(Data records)
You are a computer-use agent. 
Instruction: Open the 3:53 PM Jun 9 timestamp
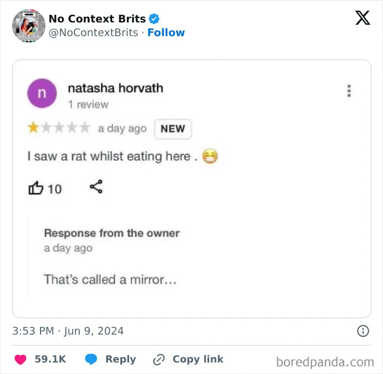coord(68,331)
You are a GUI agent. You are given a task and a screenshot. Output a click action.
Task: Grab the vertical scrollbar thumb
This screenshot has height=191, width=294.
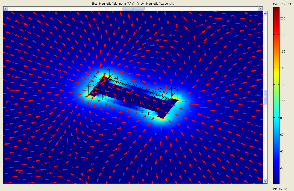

Exercise - Drop every picture, then write out the remaining entries above exactly as they appear.

Reply to the task -
You are a computer-use agent. 
Instruction: Open the 3:53 PM Jun 9 timestamp
coord(68,331)
You are a GUI agent. You are given a task and a screenshot. Output a click action.
Task: Grab the vertical scrollbar thumb
This screenshot has height=191, width=294.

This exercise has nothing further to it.